Be it an electric vehicle or an ICE (internal combustion engine = petrol/diesel/LPG) – cars do not like being left unattended for extended periods. Thankfully, EVs have fewer needs (or potential problem areas) than ICE vehicles if they do need to be laid-up during the enforced break we are all currently experiencing.
First-up, check your owner’s manual – that may give you the manufacturers recommended procedure for laying-up your EV.
For instance, Tesla recommend keeping the car plugged in, while Nissan recommends leaving a Leaf unplugged, so it can enter a “deep sleep” mode. On the other hand, Hyundai make no recommendations in their manuals.
So, if there is no guidance from the manufacturer, the following make a useful set of suggestions for maintaining your EV in the best of health until you can take it out for extended drives again.
* Make sure the main battery is not left completely empty or fully charged. Leaving the battery pack at either end of the charge for an extended period can ultimately damage the cells, lowering their capacity. Half charged is a good point, although anywhere between 1/3 and 2/3 (33% and 66%) is fine.
* Ensure the 12V lead-acid battery is in good health – for older EVs where the 12V battery may be nearing the end of its life, not receiving a charge when it is being driven or maintenance charged from the main battery may mean the onset of cold weather will bring on a failure that also shuts off the car computer, main battery management system etcetera. At best this will result in a visit from the auto battery replacement van when you start it up again, at worst a visit to the dealer on a tray truck to reinitialise the systems.
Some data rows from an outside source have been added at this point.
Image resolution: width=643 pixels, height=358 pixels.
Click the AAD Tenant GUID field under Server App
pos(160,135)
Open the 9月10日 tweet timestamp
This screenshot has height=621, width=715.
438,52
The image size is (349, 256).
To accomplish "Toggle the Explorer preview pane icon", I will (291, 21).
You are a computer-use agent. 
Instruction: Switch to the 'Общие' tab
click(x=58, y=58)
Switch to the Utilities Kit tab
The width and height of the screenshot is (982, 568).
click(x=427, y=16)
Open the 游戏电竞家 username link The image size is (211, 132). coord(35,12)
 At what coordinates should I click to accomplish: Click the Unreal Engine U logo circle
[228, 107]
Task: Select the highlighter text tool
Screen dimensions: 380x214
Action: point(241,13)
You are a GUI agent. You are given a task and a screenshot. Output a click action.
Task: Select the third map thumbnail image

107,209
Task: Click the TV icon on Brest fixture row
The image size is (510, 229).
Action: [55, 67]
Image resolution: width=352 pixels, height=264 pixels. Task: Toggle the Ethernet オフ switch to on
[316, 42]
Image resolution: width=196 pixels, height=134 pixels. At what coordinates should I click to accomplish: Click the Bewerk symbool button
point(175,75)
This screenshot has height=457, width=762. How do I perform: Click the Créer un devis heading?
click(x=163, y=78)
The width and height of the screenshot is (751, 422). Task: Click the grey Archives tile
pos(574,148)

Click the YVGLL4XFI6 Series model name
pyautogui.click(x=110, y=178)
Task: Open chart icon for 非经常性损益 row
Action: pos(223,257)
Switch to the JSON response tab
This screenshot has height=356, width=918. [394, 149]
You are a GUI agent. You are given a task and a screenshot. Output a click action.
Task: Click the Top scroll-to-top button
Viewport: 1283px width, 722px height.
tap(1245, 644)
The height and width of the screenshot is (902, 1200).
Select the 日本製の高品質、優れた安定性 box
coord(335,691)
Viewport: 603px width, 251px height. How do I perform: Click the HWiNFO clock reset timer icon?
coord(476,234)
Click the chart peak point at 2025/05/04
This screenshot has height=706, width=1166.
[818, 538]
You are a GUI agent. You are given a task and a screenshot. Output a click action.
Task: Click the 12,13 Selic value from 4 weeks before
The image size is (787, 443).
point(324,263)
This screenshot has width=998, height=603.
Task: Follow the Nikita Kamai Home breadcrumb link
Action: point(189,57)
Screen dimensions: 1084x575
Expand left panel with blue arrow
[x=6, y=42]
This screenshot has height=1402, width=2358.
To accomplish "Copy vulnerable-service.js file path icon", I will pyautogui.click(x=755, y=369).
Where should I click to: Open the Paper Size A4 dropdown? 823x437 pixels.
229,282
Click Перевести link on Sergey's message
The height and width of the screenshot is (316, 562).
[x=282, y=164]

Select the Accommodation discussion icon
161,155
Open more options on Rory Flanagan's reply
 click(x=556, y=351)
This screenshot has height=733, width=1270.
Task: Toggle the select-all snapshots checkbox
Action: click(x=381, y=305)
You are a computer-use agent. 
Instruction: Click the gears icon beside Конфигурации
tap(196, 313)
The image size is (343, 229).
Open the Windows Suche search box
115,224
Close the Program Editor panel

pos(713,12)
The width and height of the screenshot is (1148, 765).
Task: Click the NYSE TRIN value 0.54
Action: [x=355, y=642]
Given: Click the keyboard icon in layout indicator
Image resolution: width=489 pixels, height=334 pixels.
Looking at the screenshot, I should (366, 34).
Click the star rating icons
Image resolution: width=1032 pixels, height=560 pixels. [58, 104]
(By the way: auto 12V battery sellers LOVE the start of the cooler months: the first cold day of autumn, 12V lead-acid battery sales spike massively!) Depending on the EV, a low 12V battery may also cause a drain on the main battery pack as it desperately tries to maintain a dying 12V battery.
* Turn off any timed functions that can drain the battery – like pre-warming or cooling, automatic map updates etcetera.
* If the vehicle is to be laid up for a month or more – the tyres can develop flat-spots. Either move every few weeks a short distance to sit on a different part of the tyre, or sit the car up on stands with the weight off the tyres.
* If the car is left outside – check all the drain holes are clear to begin with (the owner’s manual will tell you where they are) and regularly check then to ensure they remain clear. This is especially important as we move into autumn with some trees beginning to drop their leaves.
Ultimately, the best advice for a laid-up EV is, if possible, take it for a short run every couple of weeks.
That way you will remember to check for any leaves at the bottom of the windscreen and around the boot/hatch lip, avoid flat spots on the tyres, prevent rust building-up on the brake discs and you can check the charge levels of both the main and 12V batteries through the vehicle data screens to see if either need charging.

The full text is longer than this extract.